■ SUPPLIED MATERIAL
____________
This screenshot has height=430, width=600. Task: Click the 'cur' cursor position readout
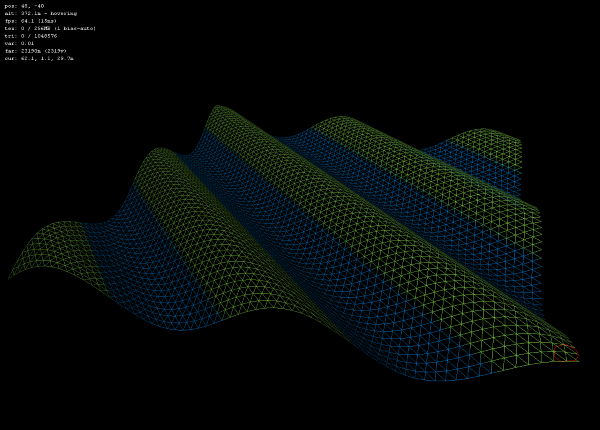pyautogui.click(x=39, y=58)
____________
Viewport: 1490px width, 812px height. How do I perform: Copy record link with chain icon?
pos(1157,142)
____________
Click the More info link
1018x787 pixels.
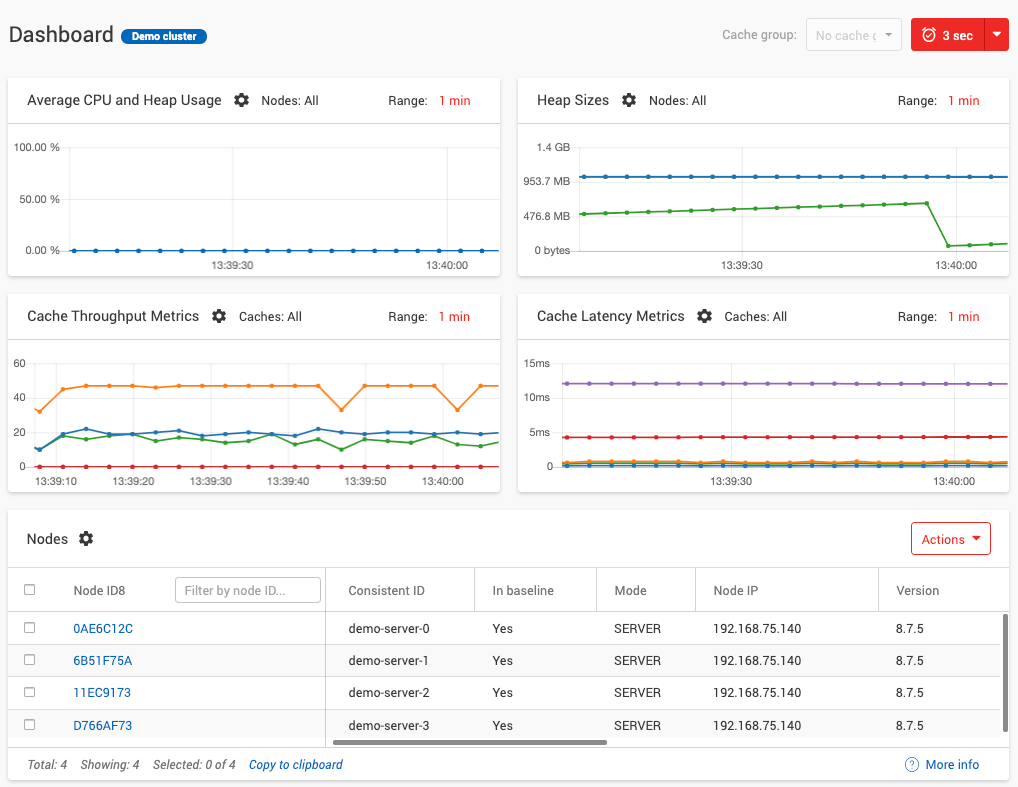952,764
____________
■ WHAT THE TASK ASKS
In the stretch of data from the line containing "This screenshot has" through the line containing "pyautogui.click(x=39, y=58)", change "readout" to "display" and give back only those lines, otherwise unchanged. Leave the pictures out.

■ RESPONSE BELOW
This screenshot has height=430, width=600. Task: Click the 'cur' cursor position display
pyautogui.click(x=39, y=58)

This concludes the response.